Showing posts with label Unemployment. Show all posts
Showing posts with label Unemployment. Show all posts

Monday, May 5, 2008

In the News: Pipeline Woes




From Chemical and Engineering News (Ann Thayer reporting):



Major drug companies have been taking their lumps recently as drug candidates fail to impress regulators and falter in clinical trials. These setbacks bode ill for the industry overall. At FDA's current approval rate, the number of new drug entities reaching the market in 2008 could hit a new low.

Merck & Co. is among the hardest hit. The company received a nonapprovable letter from FDA on April 28 for its new cholesterol-lowering drug Cordaptive, a combination of niacin and laropiprant.
(snip)

On April 25, the FDA also said no to an allergy drug containing Merck's Singulair and Schering-Plough's Claritin. This letdown comes after the partners reported poor clinical results in March for the cholesterol-lowering combination drug Vytorin.

(snip)

Meanwhile, Bristol-Myers Squibb and its partner Medarex learned that FDA wants additional clinical data to demonstrate the benefit of ipilimumab, an antibody designed to improve immune responses against cancer cells. The request means the companies will not be able to file for approval this year.

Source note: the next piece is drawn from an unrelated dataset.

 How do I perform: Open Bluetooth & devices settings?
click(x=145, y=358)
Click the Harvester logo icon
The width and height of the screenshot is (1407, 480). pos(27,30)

Bad news came earlier in development for other firms. Partners Genentech and Biogen Idec said last week that Rituxan failed to meet any of the goals in a late-stage trial of lupus patients. The antibody drug is approved for non-Hodgkin's lymphoma. And Sanofi-Aventis reported initial results showing no benefit from its new antidepressant, saredutant.

So will this latest news mean more layoffs in the pharmaceutical industry?
Merck has already annouced it will cut 1,200 jobs from its sales force as its stock price dropped 7% on the day of the FDA announcement. Stay tuned for more on pipeline woes.....


Thursday, April 24, 2008

Current Job Market for Synthetic Chemists

For those in the chemical field, I probably don't have to tell you the state of the job market. For the uninitiated, it sucks. Tighter R&D budgets, less government funding, outsourcing of jobs, patent issues (these include patents expiring and patent infringement problems), and the ever increasing expectations of shareholders have led to routine yearly layoffs in the sector.


After a quick survey of the web, the following is a short list of companies that recently announced layoffs (since 2007, with dates of announcements-courtsey of the AP). It doesn't include many smaller start-ups and biotechs that were either bought out by a larger company or shut down after their business model/drug candidate failed.


--Schering-Plough Corp., 5,500 jobs, 10 percent of staff (April 2)
--Wyeth, 5,000 jobs, or 10 percent, Jan. 25
--Novartis AG, more than 3,760 jobs, or 4 percent (Oct. 2007-Jan. 2008)
--Bristol-Myers Squibb Co., about 4,200, 10 percent (Dec. 2007)
--Bayer AG, 1,500 jobs, 1.5 percent (Nov. 2007)
--GlaxoSmithKline PLC, unspecified jobs (Oct. 2007; I noticed where they announced a second round in recent days.)
--King Pharmaceuticals Inc., 560 jobs, or 20 percent (Oct. 2007)
--Johnson & Johnson, up to 4,800 jobs, or 4 percent (July 2007)
--AstraZeneca PLC, 7,600 jobs, 4 percent (July 2007)
--Encysive Pharmaceuticals Inc., 150 jobs, 70 percent (June 2007)
--Pfizer Inc., 10,000 jobs, or 10 percent (Jan. 2007)
--Ligand Pharmaceuticals Inc., 267 jobs, or 76 percent (Jan. 2007)

Prior major restructurings:
--Merck & Co., trimmed 7,200 jobs since December 2005.
--Eli Lilly & Co., trimmed more than 5,000 jobs, about 11 percent, since 2004 and continuing.


Of course, it didn't always used to be this way.


As a grad student in the late 1990s, I had been cautiously optimistic about the prospects of my chosen field. The pharma sector was booming.


I saw people getting snatched out of our group (natural products/synthetic organic) and given money hand over fist to work in pharma. The pay at large pharma for someone just out of grad school had reached dizzying heights. Large signing bonuses were so common that if you got one below $10K, people thought something must be wrong with you.


I held my breath and prayed the market wouldn't tank before I graduated. However, the dot-com bust, 9/11 and the following recession occurred about a year before I defended. Just my luck.


Good thing there are these things called post-docs. Yeah, right. Two more years of working 80 hour weeks for slave wages. I did two post-docs for varying reasons but one of the largest factors was that the job market was poor. I count myself lucky though--I know many people who are on their 3rd and 4th postdocs. Academe was able to absorb many of the chemists industry couldn't but based on anecdotal evidence, this is trend is slowing. Competition for available postdocs is increasing.


So my fellow lab rats, keep those resumes/CVs up-to-date and keep building new skills to set yourself apart from the crowd. And good luck.